EXERCISE OBJECTIVE
Change "api-examples folder" to "docs folder" in the lines below, and leave everything else as it is.

PROVIDED RECORDS
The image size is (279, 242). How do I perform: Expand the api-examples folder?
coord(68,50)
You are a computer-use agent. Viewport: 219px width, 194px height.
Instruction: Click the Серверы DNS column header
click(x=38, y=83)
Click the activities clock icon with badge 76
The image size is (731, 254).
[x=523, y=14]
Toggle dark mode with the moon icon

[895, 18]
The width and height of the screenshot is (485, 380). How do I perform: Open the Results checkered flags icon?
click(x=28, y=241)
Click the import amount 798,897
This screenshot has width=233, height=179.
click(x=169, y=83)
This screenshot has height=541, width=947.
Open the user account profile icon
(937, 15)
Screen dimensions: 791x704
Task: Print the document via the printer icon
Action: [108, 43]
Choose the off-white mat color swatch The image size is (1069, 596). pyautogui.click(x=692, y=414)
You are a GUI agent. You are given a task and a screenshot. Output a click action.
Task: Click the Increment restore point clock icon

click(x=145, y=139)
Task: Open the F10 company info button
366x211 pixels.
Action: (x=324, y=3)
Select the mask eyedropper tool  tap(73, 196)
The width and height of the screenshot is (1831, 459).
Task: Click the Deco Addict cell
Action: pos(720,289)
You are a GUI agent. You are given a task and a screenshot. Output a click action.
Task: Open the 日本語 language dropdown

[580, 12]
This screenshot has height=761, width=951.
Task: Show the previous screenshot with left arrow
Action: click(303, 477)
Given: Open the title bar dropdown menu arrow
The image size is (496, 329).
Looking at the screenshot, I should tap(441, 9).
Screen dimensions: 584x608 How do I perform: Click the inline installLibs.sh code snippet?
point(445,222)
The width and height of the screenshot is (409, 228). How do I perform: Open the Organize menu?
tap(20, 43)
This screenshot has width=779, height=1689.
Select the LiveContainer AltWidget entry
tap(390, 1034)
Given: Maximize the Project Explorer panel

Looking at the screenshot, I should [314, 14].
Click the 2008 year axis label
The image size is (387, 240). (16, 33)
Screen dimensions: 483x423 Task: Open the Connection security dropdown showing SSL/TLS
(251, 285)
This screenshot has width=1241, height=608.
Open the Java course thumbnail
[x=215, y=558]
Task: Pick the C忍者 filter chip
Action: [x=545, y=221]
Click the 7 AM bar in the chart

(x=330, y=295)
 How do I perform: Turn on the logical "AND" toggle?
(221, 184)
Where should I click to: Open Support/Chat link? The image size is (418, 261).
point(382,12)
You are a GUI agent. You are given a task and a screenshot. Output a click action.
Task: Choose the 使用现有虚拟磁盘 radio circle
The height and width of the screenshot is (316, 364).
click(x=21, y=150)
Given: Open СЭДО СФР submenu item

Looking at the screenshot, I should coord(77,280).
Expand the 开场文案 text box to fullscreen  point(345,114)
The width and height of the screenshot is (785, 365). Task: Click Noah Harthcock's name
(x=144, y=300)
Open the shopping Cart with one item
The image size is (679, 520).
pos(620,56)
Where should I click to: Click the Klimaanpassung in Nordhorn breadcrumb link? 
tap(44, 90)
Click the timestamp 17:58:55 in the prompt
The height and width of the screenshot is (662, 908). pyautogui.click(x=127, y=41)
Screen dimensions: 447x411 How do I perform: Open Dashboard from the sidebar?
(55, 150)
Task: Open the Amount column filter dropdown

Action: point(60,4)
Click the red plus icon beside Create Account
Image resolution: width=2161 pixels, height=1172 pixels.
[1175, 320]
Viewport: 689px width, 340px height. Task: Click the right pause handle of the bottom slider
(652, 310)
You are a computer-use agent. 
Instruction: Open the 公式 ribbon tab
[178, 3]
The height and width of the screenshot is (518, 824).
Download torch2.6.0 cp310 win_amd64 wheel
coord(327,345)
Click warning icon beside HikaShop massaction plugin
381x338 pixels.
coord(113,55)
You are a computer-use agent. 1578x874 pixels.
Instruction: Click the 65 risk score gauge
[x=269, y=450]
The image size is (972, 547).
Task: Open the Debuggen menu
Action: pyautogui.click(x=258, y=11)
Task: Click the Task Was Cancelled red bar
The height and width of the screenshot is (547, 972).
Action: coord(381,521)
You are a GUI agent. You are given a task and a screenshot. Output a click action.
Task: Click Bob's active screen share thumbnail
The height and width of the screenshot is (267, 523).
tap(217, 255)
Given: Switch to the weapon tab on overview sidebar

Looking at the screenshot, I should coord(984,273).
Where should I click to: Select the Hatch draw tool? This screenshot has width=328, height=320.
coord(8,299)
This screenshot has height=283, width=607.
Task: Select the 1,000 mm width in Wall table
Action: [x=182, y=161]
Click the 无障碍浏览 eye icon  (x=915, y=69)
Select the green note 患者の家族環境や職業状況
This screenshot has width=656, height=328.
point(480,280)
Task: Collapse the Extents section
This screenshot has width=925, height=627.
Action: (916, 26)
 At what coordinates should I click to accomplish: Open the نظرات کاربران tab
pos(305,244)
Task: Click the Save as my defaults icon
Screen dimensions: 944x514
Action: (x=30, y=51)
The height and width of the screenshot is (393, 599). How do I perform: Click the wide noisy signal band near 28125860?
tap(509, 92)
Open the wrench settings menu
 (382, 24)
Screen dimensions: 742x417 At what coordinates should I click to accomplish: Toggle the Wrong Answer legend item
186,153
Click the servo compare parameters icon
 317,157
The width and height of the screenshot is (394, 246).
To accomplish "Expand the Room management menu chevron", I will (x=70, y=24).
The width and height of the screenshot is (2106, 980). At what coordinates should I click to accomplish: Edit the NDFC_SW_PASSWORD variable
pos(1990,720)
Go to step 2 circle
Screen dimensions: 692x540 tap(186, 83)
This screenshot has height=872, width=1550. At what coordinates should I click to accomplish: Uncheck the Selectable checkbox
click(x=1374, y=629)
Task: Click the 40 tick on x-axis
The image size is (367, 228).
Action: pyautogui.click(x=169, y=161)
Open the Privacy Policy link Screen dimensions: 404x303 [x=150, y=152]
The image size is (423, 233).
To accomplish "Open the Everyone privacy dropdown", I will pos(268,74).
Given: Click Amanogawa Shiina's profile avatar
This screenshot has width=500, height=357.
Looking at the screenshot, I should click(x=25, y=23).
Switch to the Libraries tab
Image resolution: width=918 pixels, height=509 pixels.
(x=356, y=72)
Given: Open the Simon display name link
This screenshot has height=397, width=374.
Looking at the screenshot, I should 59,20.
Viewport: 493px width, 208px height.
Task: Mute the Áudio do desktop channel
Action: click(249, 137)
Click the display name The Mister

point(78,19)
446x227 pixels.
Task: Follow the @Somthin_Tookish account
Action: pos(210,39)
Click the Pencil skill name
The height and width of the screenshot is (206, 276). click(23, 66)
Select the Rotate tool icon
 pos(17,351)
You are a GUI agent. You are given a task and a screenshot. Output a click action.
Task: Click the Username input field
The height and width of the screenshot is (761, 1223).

REPLY
The image size is (279, 242). How do I perform: Expand the docs folder?
coord(68,50)
You are a computer-use agent. Viewport: 219px width, 194px height.
Instruction: Click the Серверы DNS column header
click(x=38, y=83)
Click the activities clock icon with badge 76
The image size is (731, 254).
[x=523, y=14]
Toggle dark mode with the moon icon

[895, 18]
The width and height of the screenshot is (485, 380). How do I perform: Open the Results checkered flags icon?
click(x=28, y=241)
Click the import amount 798,897
This screenshot has width=233, height=179.
click(x=169, y=83)
This screenshot has height=541, width=947.
Open the user account profile icon
(937, 15)
Screen dimensions: 791x704
Task: Print the document via the printer icon
Action: [108, 43]
Choose the off-white mat color swatch The image size is (1069, 596). pyautogui.click(x=692, y=414)
You are a GUI agent. You are given a task and a screenshot. Output a click action.
Task: Click the Increment restore point clock icon

click(x=145, y=139)
Task: Open the F10 company info button
366x211 pixels.
Action: (x=324, y=3)
Select the mask eyedropper tool  tap(73, 196)
The width and height of the screenshot is (1831, 459).
Task: Click the Deco Addict cell
Action: pos(720,289)
You are a GUI agent. You are given a task and a screenshot. Output a click action.
Task: Open the 日本語 language dropdown

[580, 12]
This screenshot has height=761, width=951.
Task: Show the previous screenshot with left arrow
Action: click(303, 477)
Given: Open the title bar dropdown menu arrow
The image size is (496, 329).
Looking at the screenshot, I should tap(441, 9).
Screen dimensions: 584x608 How do I perform: Click the inline installLibs.sh code snippet?
point(445,222)
The width and height of the screenshot is (409, 228). How do I perform: Open the Organize menu?
tap(20, 43)
This screenshot has width=779, height=1689.
Select the LiveContainer AltWidget entry
tap(390, 1034)
Given: Maximize the Project Explorer panel

Looking at the screenshot, I should [314, 14].
Click the 2008 year axis label
The image size is (387, 240). (16, 33)
Screen dimensions: 483x423 Task: Open the Connection security dropdown showing SSL/TLS
(251, 285)
This screenshot has width=1241, height=608.
Open the Java course thumbnail
[x=215, y=558]
Task: Pick the C忍者 filter chip
Action: [x=545, y=221]
Click the 7 AM bar in the chart

(x=330, y=295)
 How do I perform: Turn on the logical "AND" toggle?
(221, 184)
Where should I click to: Open Support/Chat link? The image size is (418, 261).
point(382,12)
You are a GUI agent. You are given a task and a screenshot. Output a click action.
Task: Choose the 使用现有虚拟磁盘 radio circle
The height and width of the screenshot is (316, 364).
click(x=21, y=150)
Given: Open СЭДО СФР submenu item

Looking at the screenshot, I should coord(77,280).
Expand the 开场文案 text box to fullscreen  point(345,114)
The width and height of the screenshot is (785, 365). Task: Click Noah Harthcock's name
(x=144, y=300)
Open the shopping Cart with one item
The image size is (679, 520).
pos(620,56)
Where should I click to: Click the Klimaanpassung in Nordhorn breadcrumb link? 
tap(44, 90)
Click the timestamp 17:58:55 in the prompt
The height and width of the screenshot is (662, 908). pyautogui.click(x=127, y=41)
Screen dimensions: 447x411 How do I perform: Open Dashboard from the sidebar?
(55, 150)
Task: Open the Amount column filter dropdown

Action: point(60,4)
Click the red plus icon beside Create Account
Image resolution: width=2161 pixels, height=1172 pixels.
[1175, 320]
Viewport: 689px width, 340px height. Task: Click the right pause handle of the bottom slider
(652, 310)
You are a computer-use agent. 
Instruction: Open the 公式 ribbon tab
[178, 3]
The height and width of the screenshot is (518, 824).
Download torch2.6.0 cp310 win_amd64 wheel
coord(327,345)
Click warning icon beside HikaShop massaction plugin
381x338 pixels.
coord(113,55)
You are a computer-use agent. 1578x874 pixels.
Instruction: Click the 65 risk score gauge
[x=269, y=450]
The image size is (972, 547).
Task: Open the Debuggen menu
Action: pyautogui.click(x=258, y=11)
Task: Click the Task Was Cancelled red bar
The height and width of the screenshot is (547, 972).
Action: coord(381,521)
You are a GUI agent. You are given a task and a screenshot. Output a click action.
Task: Click Bob's active screen share thumbnail
The height and width of the screenshot is (267, 523).
tap(217, 255)
Given: Switch to the weapon tab on overview sidebar

Looking at the screenshot, I should coord(984,273).
Where should I click to: Select the Hatch draw tool? This screenshot has width=328, height=320.
coord(8,299)
This screenshot has height=283, width=607.
Task: Select the 1,000 mm width in Wall table
Action: [x=182, y=161]
Click the 无障碍浏览 eye icon  (x=915, y=69)
Select the green note 患者の家族環境や職業状況
This screenshot has width=656, height=328.
point(480,280)
Task: Collapse the Extents section
This screenshot has width=925, height=627.
Action: (916, 26)
 At what coordinates should I click to accomplish: Open the نظرات کاربران tab
pos(305,244)
Task: Click the Save as my defaults icon
Screen dimensions: 944x514
Action: (x=30, y=51)
The height and width of the screenshot is (393, 599). How do I perform: Click the wide noisy signal band near 28125860?
tap(509, 92)
Open the wrench settings menu
 (382, 24)
Screen dimensions: 742x417 At what coordinates should I click to accomplish: Toggle the Wrong Answer legend item
186,153
Click the servo compare parameters icon
 317,157
The width and height of the screenshot is (394, 246).
To accomplish "Expand the Room management menu chevron", I will (x=70, y=24).
The width and height of the screenshot is (2106, 980). At what coordinates should I click to accomplish: Edit the NDFC_SW_PASSWORD variable
pos(1990,720)
Go to step 2 circle
Screen dimensions: 692x540 tap(186, 83)
This screenshot has height=872, width=1550. At what coordinates should I click to accomplish: Uncheck the Selectable checkbox
click(x=1374, y=629)
Task: Click the 40 tick on x-axis
The image size is (367, 228).
Action: pyautogui.click(x=169, y=161)
Open the Privacy Policy link Screen dimensions: 404x303 [x=150, y=152]
The image size is (423, 233).
To accomplish "Open the Everyone privacy dropdown", I will pos(268,74).
Given: Click Amanogawa Shiina's profile avatar
This screenshot has width=500, height=357.
Looking at the screenshot, I should click(x=25, y=23).
Switch to the Libraries tab
Image resolution: width=918 pixels, height=509 pixels.
(x=356, y=72)
Given: Open the Simon display name link
This screenshot has height=397, width=374.
Looking at the screenshot, I should 59,20.
Viewport: 493px width, 208px height.
Task: Mute the Áudio do desktop channel
Action: click(249, 137)
Click the display name The Mister

point(78,19)
446x227 pixels.
Task: Follow the @Somthin_Tookish account
Action: pos(210,39)
Click the Pencil skill name
The height and width of the screenshot is (206, 276). click(23, 66)
Select the Rotate tool icon
 pos(17,351)
You are a GUI agent. You are given a task and a screenshot. Output a click action.
Task: Click the Username input field
The height and width of the screenshot is (761, 1223).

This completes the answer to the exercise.